BostonLDA <- lda(crim01~age+dis+nox+medv+tax+rad, data=train)
BostonLDAPred <- predict(BostonLDA, test)$class
mean(BostonLDAPred != test$crim01) # error rate
## [1] 0.125
BostonLDA2 <- lda(crim01~nox ,data=train)
BostonLDAPred2 <- predict(BostonLDA2, test)$class
mean(BostonLDAPred2 != test$crim01) # error rate
## [1] 0.1710526
RESPONSE: the LDA method resulted in the opposite conclusion, the error rate is lower for the LDA that had more predictor variables, however it is still higher than the Linear Regression using only nox. The lowest error rate for the LDA was 12.50% compared to the lowest Logistic Regression error rate at 11.84%
BostonQDA <- qda(crim01~age+dis+nox+medv+tax+rad, data=train)
BostonQDAPred <- predict(BostonQDA, test)$class
mean(BostonQDAPred != test$crim01) # error rate
## [1] 0.1381579
BostonQDA2 <- qda(crim01~nox+black+age+tax+medv, data=train)
BostonQDAPred2<- predict(BostonQDA2, test)$class
mean(BostonQDAPred2 != test$crim01) # error rate
## [1] 0.1315789
RESPONSE: The second QDA resulted in a lower error rate, yet still not better then the logistic regression using only nox
set.seed(1)
BostonKNNPred <- knn(train.X1, test.X1, train$crim01, k=10)

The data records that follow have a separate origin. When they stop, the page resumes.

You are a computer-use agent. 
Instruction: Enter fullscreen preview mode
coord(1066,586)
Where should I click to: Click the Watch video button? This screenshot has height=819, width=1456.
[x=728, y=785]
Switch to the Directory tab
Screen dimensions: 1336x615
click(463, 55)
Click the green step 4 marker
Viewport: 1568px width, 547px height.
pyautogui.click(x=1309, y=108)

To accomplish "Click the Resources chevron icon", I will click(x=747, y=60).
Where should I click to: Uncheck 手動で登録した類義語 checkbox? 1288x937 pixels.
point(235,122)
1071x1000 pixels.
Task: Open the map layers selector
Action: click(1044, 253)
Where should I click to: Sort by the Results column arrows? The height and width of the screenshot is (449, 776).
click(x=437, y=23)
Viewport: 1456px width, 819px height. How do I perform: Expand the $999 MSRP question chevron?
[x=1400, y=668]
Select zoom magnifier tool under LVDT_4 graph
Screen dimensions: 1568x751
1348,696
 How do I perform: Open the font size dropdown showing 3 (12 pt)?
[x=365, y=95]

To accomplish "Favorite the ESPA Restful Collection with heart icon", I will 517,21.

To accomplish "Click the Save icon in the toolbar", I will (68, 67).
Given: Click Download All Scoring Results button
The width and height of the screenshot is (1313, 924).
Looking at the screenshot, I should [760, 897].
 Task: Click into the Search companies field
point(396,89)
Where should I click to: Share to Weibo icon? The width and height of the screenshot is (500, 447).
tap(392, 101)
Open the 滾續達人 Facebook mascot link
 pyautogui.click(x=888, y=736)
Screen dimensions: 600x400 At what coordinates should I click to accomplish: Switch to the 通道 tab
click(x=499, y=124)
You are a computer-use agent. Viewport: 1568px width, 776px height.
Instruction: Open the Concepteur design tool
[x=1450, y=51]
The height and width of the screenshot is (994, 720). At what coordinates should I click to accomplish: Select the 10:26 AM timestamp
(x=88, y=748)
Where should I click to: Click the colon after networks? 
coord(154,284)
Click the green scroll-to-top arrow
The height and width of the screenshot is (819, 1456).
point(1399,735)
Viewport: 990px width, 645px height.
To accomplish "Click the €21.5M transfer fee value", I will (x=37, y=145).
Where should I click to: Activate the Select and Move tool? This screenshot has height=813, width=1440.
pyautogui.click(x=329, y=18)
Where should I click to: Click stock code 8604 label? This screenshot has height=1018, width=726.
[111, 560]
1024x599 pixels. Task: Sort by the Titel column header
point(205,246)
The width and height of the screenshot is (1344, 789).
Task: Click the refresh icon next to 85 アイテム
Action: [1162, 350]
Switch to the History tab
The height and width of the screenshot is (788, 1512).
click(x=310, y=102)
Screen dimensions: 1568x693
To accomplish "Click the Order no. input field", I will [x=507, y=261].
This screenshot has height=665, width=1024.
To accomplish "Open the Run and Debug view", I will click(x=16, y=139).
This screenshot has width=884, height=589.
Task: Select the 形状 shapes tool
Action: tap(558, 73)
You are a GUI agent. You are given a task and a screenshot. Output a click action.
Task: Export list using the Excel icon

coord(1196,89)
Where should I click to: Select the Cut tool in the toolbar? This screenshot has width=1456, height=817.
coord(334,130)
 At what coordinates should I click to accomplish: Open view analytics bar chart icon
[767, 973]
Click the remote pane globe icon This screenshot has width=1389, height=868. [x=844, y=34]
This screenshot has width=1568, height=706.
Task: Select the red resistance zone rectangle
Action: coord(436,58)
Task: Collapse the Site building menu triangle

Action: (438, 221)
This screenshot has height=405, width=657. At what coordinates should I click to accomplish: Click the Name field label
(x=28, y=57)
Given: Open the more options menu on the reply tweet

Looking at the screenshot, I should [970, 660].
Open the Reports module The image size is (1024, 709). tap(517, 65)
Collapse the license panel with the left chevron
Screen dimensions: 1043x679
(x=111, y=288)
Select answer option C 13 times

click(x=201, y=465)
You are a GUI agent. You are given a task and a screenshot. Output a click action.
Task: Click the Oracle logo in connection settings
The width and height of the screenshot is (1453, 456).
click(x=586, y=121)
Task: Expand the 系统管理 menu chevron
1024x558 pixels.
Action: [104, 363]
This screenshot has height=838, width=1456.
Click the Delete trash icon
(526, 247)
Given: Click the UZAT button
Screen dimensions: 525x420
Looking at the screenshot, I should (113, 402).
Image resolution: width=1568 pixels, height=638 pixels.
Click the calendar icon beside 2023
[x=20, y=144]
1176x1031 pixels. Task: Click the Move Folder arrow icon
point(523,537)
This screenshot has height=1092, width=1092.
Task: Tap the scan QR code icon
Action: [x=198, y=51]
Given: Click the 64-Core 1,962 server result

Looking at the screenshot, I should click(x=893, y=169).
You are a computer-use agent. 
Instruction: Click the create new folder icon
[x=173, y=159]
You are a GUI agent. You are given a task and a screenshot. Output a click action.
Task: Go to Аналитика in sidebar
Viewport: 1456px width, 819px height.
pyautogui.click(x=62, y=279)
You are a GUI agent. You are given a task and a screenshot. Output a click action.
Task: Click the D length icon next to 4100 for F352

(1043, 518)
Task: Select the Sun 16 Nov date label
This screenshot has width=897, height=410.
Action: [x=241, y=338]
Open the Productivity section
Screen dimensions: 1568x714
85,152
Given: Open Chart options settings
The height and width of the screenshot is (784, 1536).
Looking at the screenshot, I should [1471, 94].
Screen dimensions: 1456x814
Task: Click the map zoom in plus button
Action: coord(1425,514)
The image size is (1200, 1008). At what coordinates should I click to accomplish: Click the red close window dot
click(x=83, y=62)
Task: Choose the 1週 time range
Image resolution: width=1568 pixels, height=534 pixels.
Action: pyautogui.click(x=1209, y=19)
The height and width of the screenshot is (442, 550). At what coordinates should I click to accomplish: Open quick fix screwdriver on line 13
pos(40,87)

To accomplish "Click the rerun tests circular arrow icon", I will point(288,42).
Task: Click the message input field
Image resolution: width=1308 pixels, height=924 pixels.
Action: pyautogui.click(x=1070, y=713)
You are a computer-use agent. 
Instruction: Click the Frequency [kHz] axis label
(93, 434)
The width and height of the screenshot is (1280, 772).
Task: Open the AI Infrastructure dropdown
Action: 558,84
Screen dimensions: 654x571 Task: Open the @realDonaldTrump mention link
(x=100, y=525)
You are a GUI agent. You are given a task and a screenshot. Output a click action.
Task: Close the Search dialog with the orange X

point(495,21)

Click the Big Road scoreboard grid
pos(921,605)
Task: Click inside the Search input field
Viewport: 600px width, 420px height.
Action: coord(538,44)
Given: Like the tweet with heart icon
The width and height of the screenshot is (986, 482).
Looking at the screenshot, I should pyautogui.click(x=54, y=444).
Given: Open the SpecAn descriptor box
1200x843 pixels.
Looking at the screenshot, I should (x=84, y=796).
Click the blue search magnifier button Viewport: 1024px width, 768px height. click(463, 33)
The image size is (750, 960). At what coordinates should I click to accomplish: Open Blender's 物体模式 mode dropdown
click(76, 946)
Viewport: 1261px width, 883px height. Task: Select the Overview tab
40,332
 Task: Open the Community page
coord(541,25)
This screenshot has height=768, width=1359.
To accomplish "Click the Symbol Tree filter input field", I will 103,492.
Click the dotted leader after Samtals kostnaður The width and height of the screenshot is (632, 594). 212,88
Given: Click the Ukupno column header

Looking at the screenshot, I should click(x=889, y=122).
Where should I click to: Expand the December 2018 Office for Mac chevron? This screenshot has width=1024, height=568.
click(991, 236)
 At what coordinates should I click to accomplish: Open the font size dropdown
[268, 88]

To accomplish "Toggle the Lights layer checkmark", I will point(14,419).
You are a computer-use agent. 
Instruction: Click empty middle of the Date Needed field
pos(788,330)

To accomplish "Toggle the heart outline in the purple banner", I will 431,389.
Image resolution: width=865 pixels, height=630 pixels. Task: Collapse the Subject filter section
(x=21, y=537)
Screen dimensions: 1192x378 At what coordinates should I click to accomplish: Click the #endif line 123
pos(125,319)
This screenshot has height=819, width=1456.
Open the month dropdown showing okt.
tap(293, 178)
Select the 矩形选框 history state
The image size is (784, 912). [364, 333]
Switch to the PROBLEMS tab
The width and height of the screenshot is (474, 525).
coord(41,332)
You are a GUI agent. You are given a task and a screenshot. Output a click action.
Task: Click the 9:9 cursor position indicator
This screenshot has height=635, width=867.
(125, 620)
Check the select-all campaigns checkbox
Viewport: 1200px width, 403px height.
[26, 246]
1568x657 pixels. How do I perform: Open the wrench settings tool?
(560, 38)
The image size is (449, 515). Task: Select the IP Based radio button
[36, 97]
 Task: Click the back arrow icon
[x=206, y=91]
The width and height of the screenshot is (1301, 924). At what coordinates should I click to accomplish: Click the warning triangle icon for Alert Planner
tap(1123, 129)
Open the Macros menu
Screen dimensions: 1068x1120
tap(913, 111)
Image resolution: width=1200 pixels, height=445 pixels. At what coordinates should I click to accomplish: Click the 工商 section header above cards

mean(BostonKNNPred != test$crim01)
## [1] 0.1644737
knn2.pred <- knn(train.X2, test.X2, train$crim01, k=1)
mean(knn2.pred != test$crim01)
## [1] 0.03947368
RESPONSE: Out of all the methods the KNN method with two predictors yielded the lowest error rate.Indeed a considerably lower error rate compared to all the other methods, at around 3.95%.